1. Field of the Invention
The invention relates to a method and device for determining the redox state of the anode of a high-temperature fuel cell, which is coated with or made from catalyst material, or of the reaction surface of a reformer, and further to a piezoelectric sensor device for determining the redox state of an oxidizable/reducible coating.
2. The Prior Art
High-temperature fuel cells, such as e.g. the solid oxide fuel cell or the molten carbonate fuel cell, must be supplied with gases at the electrodes during operation, i.e. combustion gas (H2, CO or CH4) at the anode and oxidizing gas (O2 or air) at the cathode. The gas spaces must be sealed against each other. Insufficient sealing results in a reduction of the cell voltage and usually leads to degradation and failure of the fuel cell.
In addition, if oxygen enters an H2-enriched anode space at temperatures below 600° C., a highly explosive mixture will result.
Nickel (Ni) or nickel-cermet may be used as catalyst material at the anode, but this will form nickel oxide (NiO) in contact with an atmosphere containing oxygen, and its catalytic activity will deteriorate. For this reason starting the operation of a high-temperature fuel cell with Ni or Ni-cermet as anode material requires a so-called reduction phase during which the anode space is initially flushed with nitrogen and is then subjected to the combustion gas (e.g. hydrogen), which acts as reducing agent and whose concentration is increased in a stepwise manner.

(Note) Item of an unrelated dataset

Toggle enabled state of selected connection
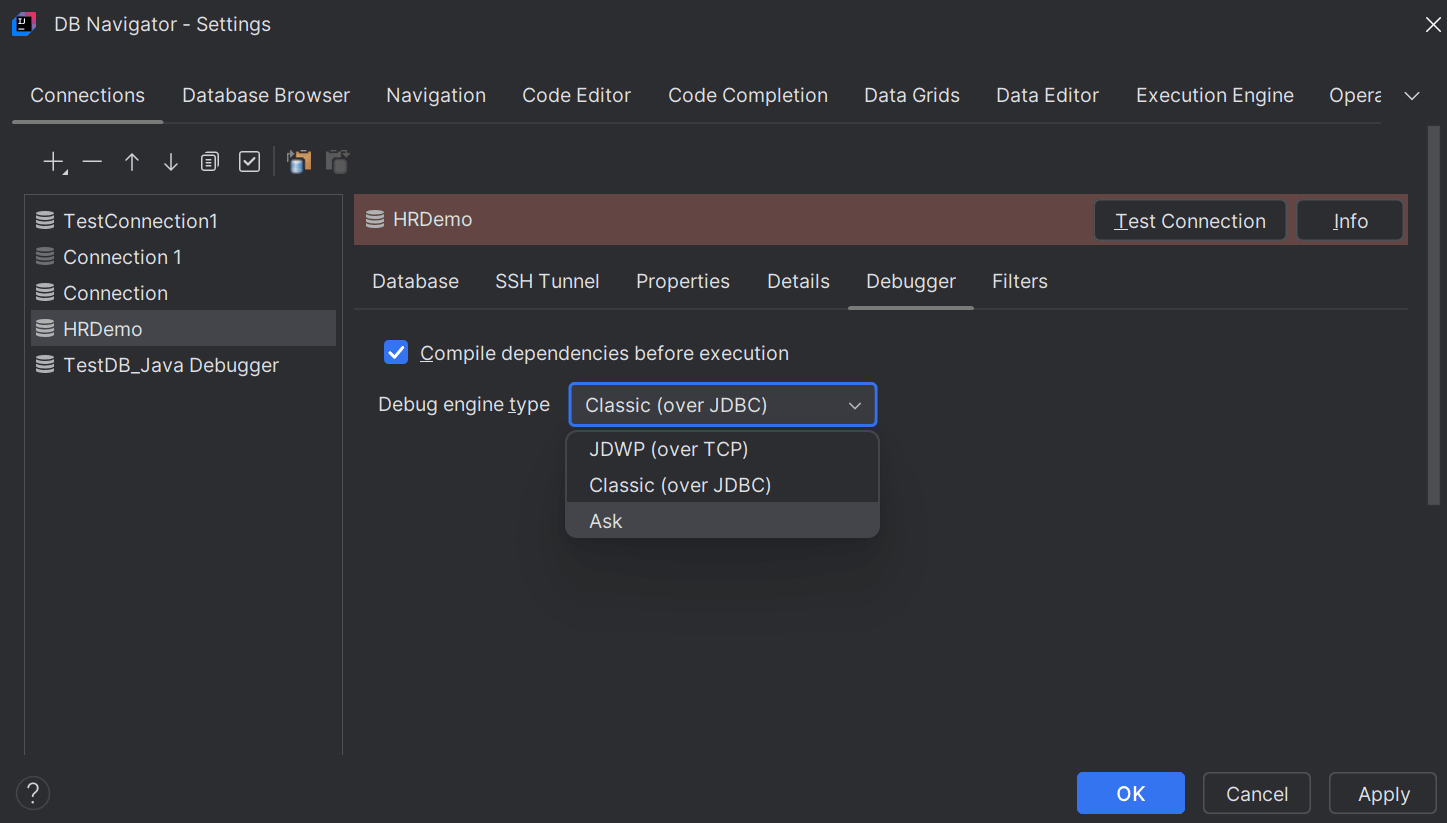The image size is (1447, 823). click(x=249, y=160)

During this reduction phase NiO is reduced to metallic Ni. Conversely, oxidation of the anode material cannot be avoided on certain occasions, e.g. during maintenance activities. Reduction and oxidation of the anode is referred to as the “redox cycle”.
It is known practice to determine such redox cycles, or the redox state, of Ni/YsZ-cermet anodes (YsZ=yttrium doped zirkonium) via their polarisation state, for instance by impedance spectroscopy. This method is used primarily in the development of fuel cells, but reliable inferences regarding the catalytic activity of the anode are only possible in single cell experiments. The method is not suitable for continuous monitoring of high-temperature fuel cells during operation.

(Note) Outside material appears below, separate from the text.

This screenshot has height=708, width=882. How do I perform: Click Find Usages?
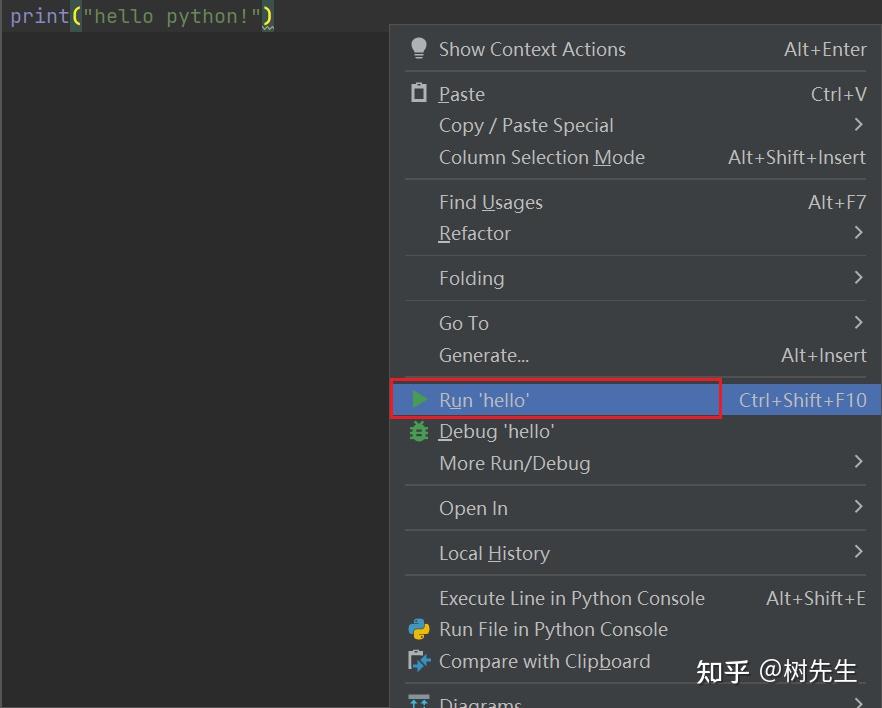tap(490, 202)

From “Kinetics of Oxidation and Reduction of Ni/YsZ Cermets”, 5th European Solid Oxide Fuel Cell Forum, Vol. 1 (2002), pp. 467-474, authored by Daniel Fouquet, Axel C. Müller, André Weber, and Ellen Ivers-Tiffée, there have become known findings concerning the kinetics of the reduction and oxidation of NiO/Ni powder and NiO/Ni-YsZ cermets, obtained with the use of TGA measurements (Thermo Gravimetric Analysis). Measurements of this kind cannot be used for the continuous monitoring of high-temperature fuel cells, however.
Reformers, e.g. vapour reformers for the generation of hydrogen-rich combustion gas for fuel cells, have reaction surfaces coated with catalyst materials, at which a combustion gas containing H2 and CO is obtained, for instance from the primary media natural gas and water vapour. Reformers working with methanol as a primary medium are also used to generate a hydrogen-rich combustion gas according to the equationCH3OH+H2O+heat→3H2+CO2 Different redox layers, e.g. Ni/NiO or nickel-cermet, are used as catalyst materials. Efficiency and operational safety of the reformer depend on the state of the reaction surface.

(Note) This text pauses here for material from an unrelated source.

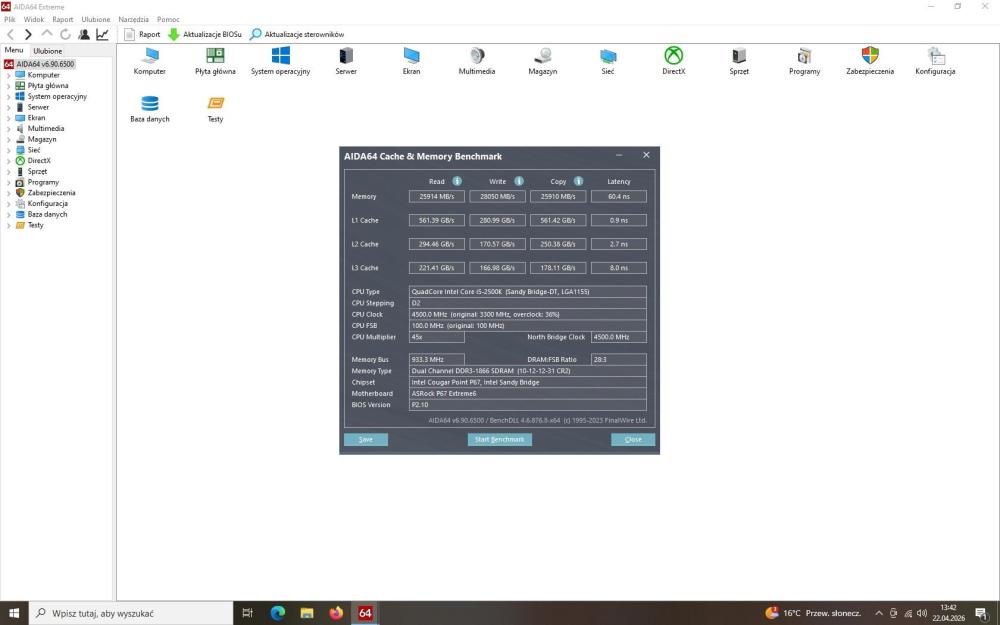Click Aktualizacje BIOSu toolbar button
The height and width of the screenshot is (625, 1000).
[205, 34]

From U.S. Pat. No. 6,455,181 B1 a fuel cell assembly is known which has a sensor with a membrane electrode, whose one side is connected with the gas feed of the fuel cell and whose other side is connected with the exhaust of the fuel cell, the two sides having different coatings. The different composition of the gas on the two sides of the membrane, for instance a difference in hydrogen ion concentration, is converted into an electric signal, which can be used to control the gas flow of the fuel cell. Thus differences in the gas concentration at the inlet and the outlet of the fuel cell are measured, but the device cannot be used for determination of the redox state of the anode of a high-temperature fuel cell or the redox state of the reaction surface of a reformer.
It is the object of the present invention to propose a method and device as well as a sensor arrangement for the monitoring of the redox state of the anode of a high-temperature fuel cell or of the catalytic reaction surface of a reformer, which may be used during normal operation and which should furthermore ensure optimised and safe operation of the fuel cell or fuel cell assembly including the reformer, by controlling or adjusting at least one operational parameter.